This release includes a substantial number of updates and improvements. A major theme is the use of modern C++ paradigms and concepts (i.e., C++11/14/17) in conjunction with more use of standard library capabilities. The refactoring of existing code to embrace and leverage these concepts available in current compilers (e.g., Visual Studio 2013, 2015, 2017, GCC, Clang, etc.) is proving beneficial in many ways. Not only is the number of lines of code shrinking, but so-called RAII concepts are beginning to surface, and the general understandability of what exists, how it works, and how it’s initialized is more accessible. In a nutshell, we are striving to make the package more flexible and capable by removing complexity rather than by exposing new functionality.

Consistent with this goal is the effort to more clearly separate (i.e., divorce) simulation “models” (i.e., classes/objects that define aspects of a system or world to be simulated), from the mechanics of their execution.
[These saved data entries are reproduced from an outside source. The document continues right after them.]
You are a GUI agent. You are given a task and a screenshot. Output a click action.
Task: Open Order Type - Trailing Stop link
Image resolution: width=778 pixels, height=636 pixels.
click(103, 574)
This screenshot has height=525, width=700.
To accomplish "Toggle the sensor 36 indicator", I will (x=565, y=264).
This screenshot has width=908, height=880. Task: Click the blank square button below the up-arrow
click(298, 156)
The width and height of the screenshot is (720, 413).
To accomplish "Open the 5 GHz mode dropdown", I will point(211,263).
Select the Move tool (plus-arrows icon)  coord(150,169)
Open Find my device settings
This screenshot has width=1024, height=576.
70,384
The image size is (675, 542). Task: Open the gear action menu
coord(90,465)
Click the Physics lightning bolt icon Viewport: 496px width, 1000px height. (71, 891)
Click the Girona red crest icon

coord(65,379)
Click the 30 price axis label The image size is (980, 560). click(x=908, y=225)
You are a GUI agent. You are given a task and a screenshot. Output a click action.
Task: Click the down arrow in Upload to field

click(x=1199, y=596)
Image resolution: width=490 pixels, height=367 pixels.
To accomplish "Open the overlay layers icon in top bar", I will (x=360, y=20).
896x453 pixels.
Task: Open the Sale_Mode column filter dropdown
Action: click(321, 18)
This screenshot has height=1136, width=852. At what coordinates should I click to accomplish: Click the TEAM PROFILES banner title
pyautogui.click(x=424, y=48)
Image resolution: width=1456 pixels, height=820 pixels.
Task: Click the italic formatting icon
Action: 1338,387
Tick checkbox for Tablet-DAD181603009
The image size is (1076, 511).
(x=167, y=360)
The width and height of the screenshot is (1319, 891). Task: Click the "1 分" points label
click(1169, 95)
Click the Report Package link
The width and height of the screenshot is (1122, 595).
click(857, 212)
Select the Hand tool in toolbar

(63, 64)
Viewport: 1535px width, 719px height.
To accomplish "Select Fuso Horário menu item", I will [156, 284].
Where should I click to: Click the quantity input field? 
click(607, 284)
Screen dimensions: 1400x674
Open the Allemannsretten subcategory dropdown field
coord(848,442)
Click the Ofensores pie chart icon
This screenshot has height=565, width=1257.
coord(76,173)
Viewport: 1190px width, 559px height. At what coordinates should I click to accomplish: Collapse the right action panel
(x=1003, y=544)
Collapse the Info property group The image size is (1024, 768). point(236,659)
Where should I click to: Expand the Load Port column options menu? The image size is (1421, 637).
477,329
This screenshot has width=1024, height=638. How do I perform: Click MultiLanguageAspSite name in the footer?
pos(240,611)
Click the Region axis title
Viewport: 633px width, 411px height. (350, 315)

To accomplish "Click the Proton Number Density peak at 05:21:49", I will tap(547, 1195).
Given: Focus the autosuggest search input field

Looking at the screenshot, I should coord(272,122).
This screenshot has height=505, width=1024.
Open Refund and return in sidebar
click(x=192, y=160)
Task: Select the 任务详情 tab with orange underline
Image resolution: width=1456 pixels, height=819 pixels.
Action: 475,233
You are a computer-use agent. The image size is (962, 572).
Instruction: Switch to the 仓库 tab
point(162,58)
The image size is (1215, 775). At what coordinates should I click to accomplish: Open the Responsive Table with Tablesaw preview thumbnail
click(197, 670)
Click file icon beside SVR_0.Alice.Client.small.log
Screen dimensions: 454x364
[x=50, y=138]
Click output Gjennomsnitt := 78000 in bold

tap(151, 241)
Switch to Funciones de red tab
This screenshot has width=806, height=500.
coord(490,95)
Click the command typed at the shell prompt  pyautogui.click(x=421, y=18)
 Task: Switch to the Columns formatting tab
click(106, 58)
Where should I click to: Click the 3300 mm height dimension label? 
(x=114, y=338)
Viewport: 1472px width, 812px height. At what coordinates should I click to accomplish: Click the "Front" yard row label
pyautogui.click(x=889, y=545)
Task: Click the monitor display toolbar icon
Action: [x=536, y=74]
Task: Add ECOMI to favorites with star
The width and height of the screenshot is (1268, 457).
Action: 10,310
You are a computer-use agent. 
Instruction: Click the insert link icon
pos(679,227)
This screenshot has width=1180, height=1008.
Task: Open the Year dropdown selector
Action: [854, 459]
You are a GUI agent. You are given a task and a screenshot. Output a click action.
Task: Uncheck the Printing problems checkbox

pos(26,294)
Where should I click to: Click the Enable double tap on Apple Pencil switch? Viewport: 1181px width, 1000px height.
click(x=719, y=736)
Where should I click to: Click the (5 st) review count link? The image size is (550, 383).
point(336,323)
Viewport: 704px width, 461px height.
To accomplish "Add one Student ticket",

This move has been partially motivated by Domain Driven Design concepts and is reshaping the framework in ways to make it more extensible and versatile. Soon it could be argued that OpenEaagles is not just a framework, but a fairly comprehensive platform to build an even wider range of simulation applications.

This release includes explicit support for Visual Studio 2013, 2015 and 2017 as well as improved 3rd party package build scripts for Linux-based GCC and Clang compilers. OpenEaagles is regularly compiled and used with Ubuntu and RedHat-based Linux distributions (Xubuntu 16.10/GCC 6.2.0 and CentOS 7.3/GCC 4.8 specifically).

Update: OE version 17.04 has been tested with Xubuntu 17.04/GCC 6.3.0 and much older Linux Mint 15/GCC 4.7.3 without issue. In other words, we have been compiling, building and running examples using a wide variety of compilers to ensure no rough edges in the software or built system exist.